## [WHAT THE TASK ASKS]
The data follows. Retype every entry exactly.

Collected data
_____

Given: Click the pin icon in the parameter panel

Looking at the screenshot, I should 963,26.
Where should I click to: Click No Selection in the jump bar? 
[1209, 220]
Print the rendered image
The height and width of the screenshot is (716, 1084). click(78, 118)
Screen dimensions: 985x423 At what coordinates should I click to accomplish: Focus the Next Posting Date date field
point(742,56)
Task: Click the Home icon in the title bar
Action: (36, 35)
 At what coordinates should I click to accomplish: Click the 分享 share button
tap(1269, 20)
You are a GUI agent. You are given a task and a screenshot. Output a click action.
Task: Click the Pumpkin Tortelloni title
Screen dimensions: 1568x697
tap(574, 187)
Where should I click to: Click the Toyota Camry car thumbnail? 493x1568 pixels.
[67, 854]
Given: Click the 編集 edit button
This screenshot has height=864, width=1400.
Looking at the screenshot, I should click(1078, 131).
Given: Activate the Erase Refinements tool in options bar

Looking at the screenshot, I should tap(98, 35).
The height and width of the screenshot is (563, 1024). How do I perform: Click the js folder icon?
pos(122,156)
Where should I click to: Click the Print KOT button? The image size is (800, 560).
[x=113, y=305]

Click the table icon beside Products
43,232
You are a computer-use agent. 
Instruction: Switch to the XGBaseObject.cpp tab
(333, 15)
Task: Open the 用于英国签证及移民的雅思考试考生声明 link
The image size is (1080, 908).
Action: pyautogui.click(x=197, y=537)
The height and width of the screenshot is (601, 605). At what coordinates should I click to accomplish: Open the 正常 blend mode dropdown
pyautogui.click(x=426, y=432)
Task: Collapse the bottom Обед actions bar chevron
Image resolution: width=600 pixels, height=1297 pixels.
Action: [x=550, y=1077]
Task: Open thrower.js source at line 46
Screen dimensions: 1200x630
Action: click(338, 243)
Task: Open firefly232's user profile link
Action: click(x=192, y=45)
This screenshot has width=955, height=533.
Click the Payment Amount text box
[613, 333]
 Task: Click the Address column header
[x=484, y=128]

_____

## [ANSWER BOX]
Given: Click the pin icon in the parameter panel

Looking at the screenshot, I should 963,26.
Where should I click to: Click No Selection in the jump bar? 
[1209, 220]
Print the rendered image
The height and width of the screenshot is (716, 1084). click(78, 118)
Screen dimensions: 985x423 At what coordinates should I click to accomplish: Focus the Next Posting Date date field
point(742,56)
Task: Click the Home icon in the title bar
Action: (36, 35)
 At what coordinates should I click to accomplish: Click the 分享 share button
tap(1269, 20)
You are a GUI agent. You are given a task and a screenshot. Output a click action.
Task: Click the Pumpkin Tortelloni title
Screen dimensions: 1568x697
tap(574, 187)
Where should I click to: Click the Toyota Camry car thumbnail? 493x1568 pixels.
[67, 854]
Given: Click the 編集 edit button
This screenshot has height=864, width=1400.
Looking at the screenshot, I should click(1078, 131).
Given: Activate the Erase Refinements tool in options bar

Looking at the screenshot, I should tap(98, 35).
The height and width of the screenshot is (563, 1024). How do I perform: Click the js folder icon?
pos(122,156)
Where should I click to: Click the Print KOT button? The image size is (800, 560).
[x=113, y=305]

Click the table icon beside Products
43,232
You are a computer-use agent. 
Instruction: Switch to the XGBaseObject.cpp tab
(333, 15)
Task: Open the 用于英国签证及移民的雅思考试考生声明 link
The image size is (1080, 908).
Action: pyautogui.click(x=197, y=537)
The height and width of the screenshot is (601, 605). At what coordinates should I click to accomplish: Open the 正常 blend mode dropdown
pyautogui.click(x=426, y=432)
Task: Collapse the bottom Обед actions bar chevron
Image resolution: width=600 pixels, height=1297 pixels.
Action: [x=550, y=1077]
Task: Open thrower.js source at line 46
Screen dimensions: 1200x630
Action: click(338, 243)
Task: Open firefly232's user profile link
Action: click(x=192, y=45)
This screenshot has width=955, height=533.
Click the Payment Amount text box
[613, 333]
 Task: Click the Address column header
[x=484, y=128]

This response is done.